» **Task item**
What is wanted is every record, duplicated word for word.

» **Records**
###

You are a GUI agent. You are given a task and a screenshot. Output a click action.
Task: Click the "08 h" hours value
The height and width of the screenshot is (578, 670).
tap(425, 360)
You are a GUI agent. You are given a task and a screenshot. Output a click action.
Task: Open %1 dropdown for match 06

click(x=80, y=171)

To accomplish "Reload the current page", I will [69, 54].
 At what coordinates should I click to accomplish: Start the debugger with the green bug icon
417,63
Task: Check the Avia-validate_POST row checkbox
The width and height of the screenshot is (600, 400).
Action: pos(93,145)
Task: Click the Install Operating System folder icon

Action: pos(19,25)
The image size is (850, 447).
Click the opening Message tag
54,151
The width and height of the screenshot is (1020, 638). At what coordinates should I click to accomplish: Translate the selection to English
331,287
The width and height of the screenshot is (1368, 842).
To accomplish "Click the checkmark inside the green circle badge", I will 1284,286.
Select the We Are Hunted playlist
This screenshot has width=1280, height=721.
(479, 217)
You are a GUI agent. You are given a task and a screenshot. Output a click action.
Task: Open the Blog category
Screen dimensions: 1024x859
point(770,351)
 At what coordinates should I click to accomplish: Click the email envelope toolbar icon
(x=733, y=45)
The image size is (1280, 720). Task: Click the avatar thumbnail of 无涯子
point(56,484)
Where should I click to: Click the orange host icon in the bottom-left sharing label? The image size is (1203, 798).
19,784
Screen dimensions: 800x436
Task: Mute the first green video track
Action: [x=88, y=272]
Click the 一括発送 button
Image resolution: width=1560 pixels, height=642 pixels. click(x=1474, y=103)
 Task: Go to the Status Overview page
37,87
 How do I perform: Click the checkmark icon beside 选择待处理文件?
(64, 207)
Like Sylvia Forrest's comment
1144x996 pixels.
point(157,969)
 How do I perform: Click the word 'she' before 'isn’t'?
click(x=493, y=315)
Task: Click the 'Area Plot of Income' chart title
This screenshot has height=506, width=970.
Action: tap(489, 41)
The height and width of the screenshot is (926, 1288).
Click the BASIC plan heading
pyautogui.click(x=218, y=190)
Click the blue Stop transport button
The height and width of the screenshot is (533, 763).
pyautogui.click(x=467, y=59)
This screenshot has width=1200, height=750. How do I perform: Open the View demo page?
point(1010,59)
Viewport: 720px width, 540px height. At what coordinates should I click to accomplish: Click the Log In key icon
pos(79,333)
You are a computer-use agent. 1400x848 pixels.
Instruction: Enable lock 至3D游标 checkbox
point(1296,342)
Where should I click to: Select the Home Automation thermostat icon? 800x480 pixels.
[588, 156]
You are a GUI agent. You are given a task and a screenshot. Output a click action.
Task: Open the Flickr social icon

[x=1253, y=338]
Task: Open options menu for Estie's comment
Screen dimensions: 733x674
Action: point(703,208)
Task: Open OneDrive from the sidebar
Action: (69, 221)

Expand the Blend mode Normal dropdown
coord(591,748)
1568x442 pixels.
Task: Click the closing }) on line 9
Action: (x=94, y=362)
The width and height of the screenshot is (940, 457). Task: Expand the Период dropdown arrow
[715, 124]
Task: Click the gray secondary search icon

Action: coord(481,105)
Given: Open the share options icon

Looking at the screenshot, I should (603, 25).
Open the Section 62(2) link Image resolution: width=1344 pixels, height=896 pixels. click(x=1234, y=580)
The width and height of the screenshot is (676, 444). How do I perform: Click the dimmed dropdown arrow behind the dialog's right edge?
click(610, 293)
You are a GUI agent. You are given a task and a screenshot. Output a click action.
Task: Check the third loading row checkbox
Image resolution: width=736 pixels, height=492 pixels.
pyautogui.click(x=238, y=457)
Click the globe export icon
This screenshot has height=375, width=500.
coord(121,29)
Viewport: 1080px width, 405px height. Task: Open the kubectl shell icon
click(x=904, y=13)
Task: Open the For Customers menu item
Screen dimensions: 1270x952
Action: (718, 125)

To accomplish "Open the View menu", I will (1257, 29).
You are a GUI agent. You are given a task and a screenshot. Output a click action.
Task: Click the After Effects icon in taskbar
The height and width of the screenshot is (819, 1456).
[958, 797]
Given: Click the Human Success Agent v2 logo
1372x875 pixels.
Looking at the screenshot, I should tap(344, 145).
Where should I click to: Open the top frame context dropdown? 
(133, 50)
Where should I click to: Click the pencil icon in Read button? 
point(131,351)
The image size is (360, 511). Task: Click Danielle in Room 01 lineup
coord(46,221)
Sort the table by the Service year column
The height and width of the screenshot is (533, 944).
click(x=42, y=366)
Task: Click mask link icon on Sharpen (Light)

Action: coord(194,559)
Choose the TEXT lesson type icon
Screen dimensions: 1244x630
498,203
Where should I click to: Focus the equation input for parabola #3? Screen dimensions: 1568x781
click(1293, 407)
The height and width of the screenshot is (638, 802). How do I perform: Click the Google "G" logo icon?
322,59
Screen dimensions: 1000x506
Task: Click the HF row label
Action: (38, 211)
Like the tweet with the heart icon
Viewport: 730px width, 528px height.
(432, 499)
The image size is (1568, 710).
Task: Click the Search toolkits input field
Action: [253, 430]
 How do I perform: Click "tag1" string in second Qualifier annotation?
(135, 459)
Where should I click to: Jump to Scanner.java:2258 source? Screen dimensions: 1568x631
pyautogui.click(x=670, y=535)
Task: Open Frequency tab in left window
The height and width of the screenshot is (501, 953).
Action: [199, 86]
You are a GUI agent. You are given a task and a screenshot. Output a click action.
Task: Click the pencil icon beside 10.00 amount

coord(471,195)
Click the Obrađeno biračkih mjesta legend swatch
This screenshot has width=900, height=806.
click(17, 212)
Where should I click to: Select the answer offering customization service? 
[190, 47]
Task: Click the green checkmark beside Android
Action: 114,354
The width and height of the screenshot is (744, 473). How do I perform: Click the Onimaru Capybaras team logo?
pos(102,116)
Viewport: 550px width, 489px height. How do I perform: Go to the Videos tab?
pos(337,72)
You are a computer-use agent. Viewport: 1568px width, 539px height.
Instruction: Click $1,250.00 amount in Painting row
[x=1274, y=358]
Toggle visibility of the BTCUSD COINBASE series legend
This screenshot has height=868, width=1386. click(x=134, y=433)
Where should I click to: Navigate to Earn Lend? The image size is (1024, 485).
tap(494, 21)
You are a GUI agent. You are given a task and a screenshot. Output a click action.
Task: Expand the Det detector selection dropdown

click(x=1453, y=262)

###

» **Response for this exercise**
You are a GUI agent. You are given a task and a screenshot. Output a click action.
Task: Click the "08 h" hours value
The height and width of the screenshot is (578, 670).
tap(425, 360)
You are a GUI agent. You are given a task and a screenshot. Output a click action.
Task: Open %1 dropdown for match 06

click(x=80, y=171)

To accomplish "Reload the current page", I will [69, 54].
 At what coordinates should I click to accomplish: Start the debugger with the green bug icon
417,63
Task: Check the Avia-validate_POST row checkbox
The width and height of the screenshot is (600, 400).
Action: pos(93,145)
Task: Click the Install Operating System folder icon

Action: pos(19,25)
The image size is (850, 447).
Click the opening Message tag
54,151
The width and height of the screenshot is (1020, 638). At what coordinates should I click to accomplish: Translate the selection to English
331,287
The width and height of the screenshot is (1368, 842).
To accomplish "Click the checkmark inside the green circle badge", I will 1284,286.
Select the We Are Hunted playlist
This screenshot has width=1280, height=721.
(479, 217)
You are a GUI agent. You are given a task and a screenshot. Output a click action.
Task: Open the Blog category
Screen dimensions: 1024x859
point(770,351)
 At what coordinates should I click to accomplish: Click the email envelope toolbar icon
(x=733, y=45)
The image size is (1280, 720). Task: Click the avatar thumbnail of 无涯子
point(56,484)
Where should I click to: Click the orange host icon in the bottom-left sharing label? The image size is (1203, 798).
19,784
Screen dimensions: 800x436
Task: Mute the first green video track
Action: [x=88, y=272]
Click the 一括発送 button
Image resolution: width=1560 pixels, height=642 pixels. click(x=1474, y=103)
 Task: Go to the Status Overview page
37,87
 How do I perform: Click the checkmark icon beside 选择待处理文件?
(64, 207)
Like Sylvia Forrest's comment
1144x996 pixels.
point(157,969)
 How do I perform: Click the word 'she' before 'isn’t'?
click(x=493, y=315)
Task: Click the 'Area Plot of Income' chart title
This screenshot has height=506, width=970.
Action: tap(489, 41)
The height and width of the screenshot is (926, 1288).
Click the BASIC plan heading
pyautogui.click(x=218, y=190)
Click the blue Stop transport button
The height and width of the screenshot is (533, 763).
pyautogui.click(x=467, y=59)
This screenshot has width=1200, height=750. How do I perform: Open the View demo page?
point(1010,59)
Viewport: 720px width, 540px height. At what coordinates should I click to accomplish: Click the Log In key icon
pos(79,333)
You are a computer-use agent. 1400x848 pixels.
Instruction: Enable lock 至3D游标 checkbox
point(1296,342)
Where should I click to: Select the Home Automation thermostat icon? 800x480 pixels.
[588, 156]
You are a GUI agent. You are given a task and a screenshot. Output a click action.
Task: Open the Flickr social icon

[x=1253, y=338]
Task: Open options menu for Estie's comment
Screen dimensions: 733x674
Action: point(703,208)
Task: Open OneDrive from the sidebar
Action: (69, 221)

Expand the Blend mode Normal dropdown
coord(591,748)
1568x442 pixels.
Task: Click the closing }) on line 9
Action: (x=94, y=362)
The width and height of the screenshot is (940, 457). Task: Expand the Период dropdown arrow
[715, 124]
Task: Click the gray secondary search icon

Action: coord(481,105)
Given: Open the share options icon

Looking at the screenshot, I should (603, 25).
Open the Section 62(2) link Image resolution: width=1344 pixels, height=896 pixels. click(x=1234, y=580)
The width and height of the screenshot is (676, 444). How do I perform: Click the dimmed dropdown arrow behind the dialog's right edge?
click(610, 293)
You are a GUI agent. You are given a task and a screenshot. Output a click action.
Task: Check the third loading row checkbox
Image resolution: width=736 pixels, height=492 pixels.
pyautogui.click(x=238, y=457)
Click the globe export icon
This screenshot has height=375, width=500.
coord(121,29)
Viewport: 1080px width, 405px height. Task: Open the kubectl shell icon
click(x=904, y=13)
Task: Open the For Customers menu item
Screen dimensions: 1270x952
Action: (718, 125)

To accomplish "Open the View menu", I will (1257, 29).
You are a GUI agent. You are given a task and a screenshot. Output a click action.
Task: Click the After Effects icon in taskbar
The height and width of the screenshot is (819, 1456).
[958, 797]
Given: Click the Human Success Agent v2 logo
1372x875 pixels.
Looking at the screenshot, I should tap(344, 145).
Where should I click to: Open the top frame context dropdown? 
(133, 50)
Where should I click to: Click the pencil icon in Read button? 
point(131,351)
The image size is (360, 511). Task: Click Danielle in Room 01 lineup
coord(46,221)
Sort the table by the Service year column
The height and width of the screenshot is (533, 944).
click(x=42, y=366)
Task: Click mask link icon on Sharpen (Light)

Action: coord(194,559)
Choose the TEXT lesson type icon
Screen dimensions: 1244x630
498,203
Where should I click to: Focus the equation input for parabola #3? Screen dimensions: 1568x781
click(1293, 407)
The height and width of the screenshot is (638, 802). How do I perform: Click the Google "G" logo icon?
322,59
Screen dimensions: 1000x506
Task: Click the HF row label
Action: (38, 211)
Like the tweet with the heart icon
Viewport: 730px width, 528px height.
(432, 499)
The image size is (1568, 710).
Task: Click the Search toolkits input field
Action: [253, 430]
 How do I perform: Click "tag1" string in second Qualifier annotation?
(135, 459)
Where should I click to: Jump to Scanner.java:2258 source? Screen dimensions: 1568x631
pyautogui.click(x=670, y=535)
Task: Open Frequency tab in left window
The height and width of the screenshot is (501, 953).
Action: [199, 86]
You are a GUI agent. You are given a task and a screenshot. Output a click action.
Task: Click the pencil icon beside 10.00 amount

coord(471,195)
Click the Obrađeno biračkih mjesta legend swatch
This screenshot has width=900, height=806.
click(17, 212)
Where should I click to: Select the answer offering customization service? 
[190, 47]
Task: Click the green checkmark beside Android
Action: 114,354
The width and height of the screenshot is (744, 473). How do I perform: Click the Onimaru Capybaras team logo?
pos(102,116)
Viewport: 550px width, 489px height. How do I perform: Go to the Videos tab?
pos(337,72)
You are a computer-use agent. Viewport: 1568px width, 539px height.
Instruction: Click $1,250.00 amount in Painting row
[x=1274, y=358]
Toggle visibility of the BTCUSD COINBASE series legend
This screenshot has height=868, width=1386. click(x=134, y=433)
Where should I click to: Navigate to Earn Lend? The image size is (1024, 485).
tap(494, 21)
You are a GUI agent. You are given a task and a screenshot. Output a click action.
Task: Expand the Det detector selection dropdown

click(x=1453, y=262)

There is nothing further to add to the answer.